That, of course, made me despise the Red Sox even more. And the disgust spread to all things New England, including the Patriots, David Ortiz and Ben Affleck. It was chic to root for all things Massachusetts. And Red Sox Nation was at the vortex of this virus.

Boston's charm was not only in its ancestral role as underdog, but also its prerogative as undermanned vis-à-vis New York -- the proletarian versus the privileged. But when you spend $627 million over the last four years -- sans one playoff win -- you lose your right to gripe over Gotham.

And now Boston's swan song has sequels, remixes and censors. It has become too ugly for public consumption, and there's no better microcosm than their manager.

This has been a brutal week for Bobby Valentine. Between his threat to punch a talk-show host in the mouth and Tom Verducci's dissertation on the dissolution of the 2012 Red Sox, Valentine comes off as a cocktail of Tony Bernazard, Mike Tyson and Jim Mora.

In the Sports Illustrated feature, a baseball executive said that running a baseball team with Valentine as your manager turns you into a "referee" between the players and manager, which "gets old."

If you said you knew that the results would be this historically bad, you're flat-out lying. Frankly, I didn't understand why Terry Francona was fired. Two World Series trophies and killing "The Curse" surely negates a 7-20 September. Or not.

But if the anti-Francona had to happen, I didn't think that Valentine was a bad idea. If nothing else, it shows how corrosive that clubhouse really was. George Patton couldn't have gotten the Red Sox to play hard this year.
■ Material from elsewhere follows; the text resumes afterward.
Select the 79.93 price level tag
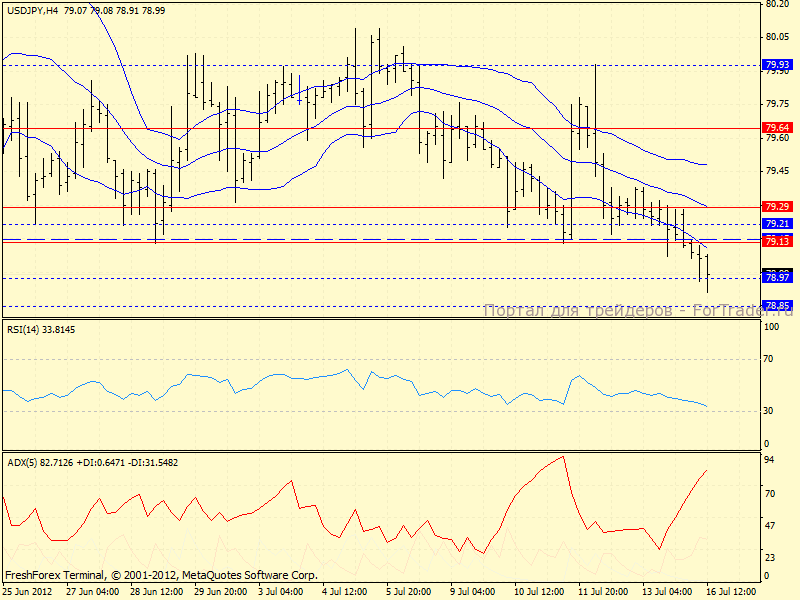Viewport: 800px width, 600px height. (777, 65)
Which leads to an interesting question: Can you hate your antagonist, your rival, your antichrist, when they suck? It becomes much harder, to be sure. As a Steelers fan, I don't hate the Raiders the way I did 33 years ago, when George Atkinson and Jack Tatum were punching the snot out of Lynn Swann. Where's the fun?  Half the hatred springs from the threat of losing to them, either directly or in the standings. Thus, my rancor is redirected at the Ravens.
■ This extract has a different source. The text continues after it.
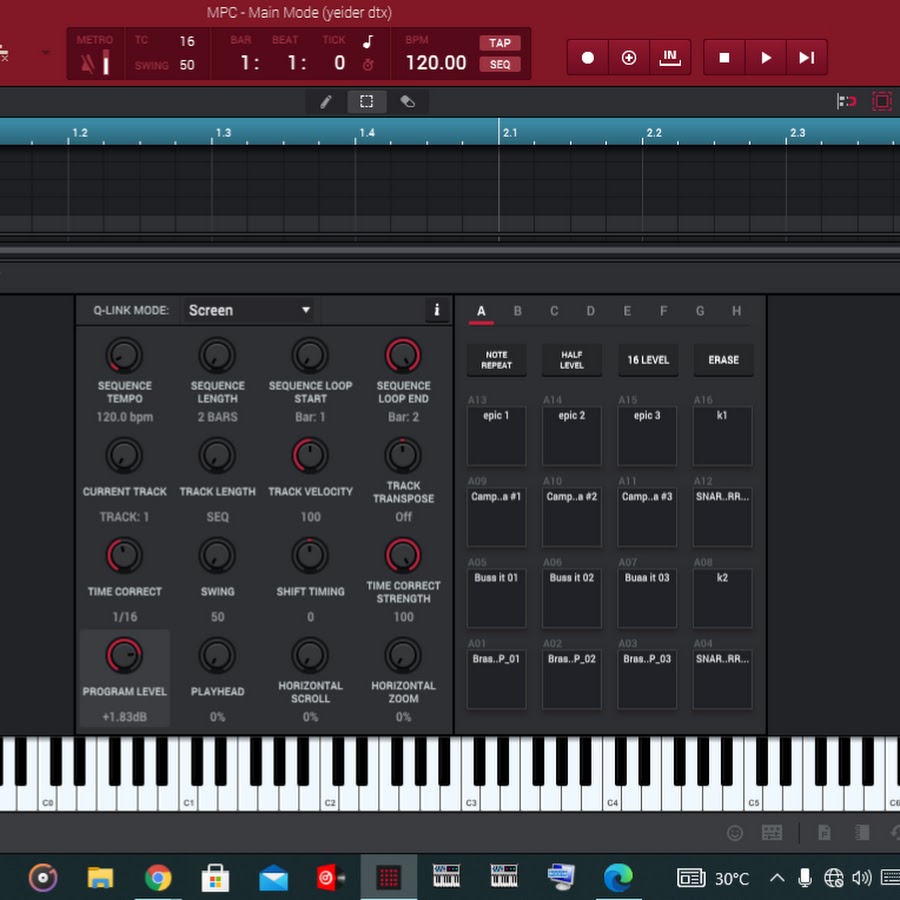Click the TAP tempo button

tap(500, 43)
Now the Red Sox have dumped a quarter-billion dollars in payroll, raised the white flag and made a pennant race moot. They are -- gasp! -- rebuilding. This is something that can occur anywhere but the Bronx, but it is jarring to see in Boston,  where money flowed exponentially over the last decade and where the Red Sox became eerily similar to the Yankees. Perhaps karma foiled them more than any poor free-agent signing.

It's almost impossible to hate the Red Sox when they're this bad. Almost. Stomp them now, before they get good again, which will eventually happen. Eventually.

Feel free to email me at Keidel.Jason@gmail.com and follow me on Twitter here.

What do you think, Yankees fans? Still hate the Sox as much as ever? Let us know your thoughts in the comments section below...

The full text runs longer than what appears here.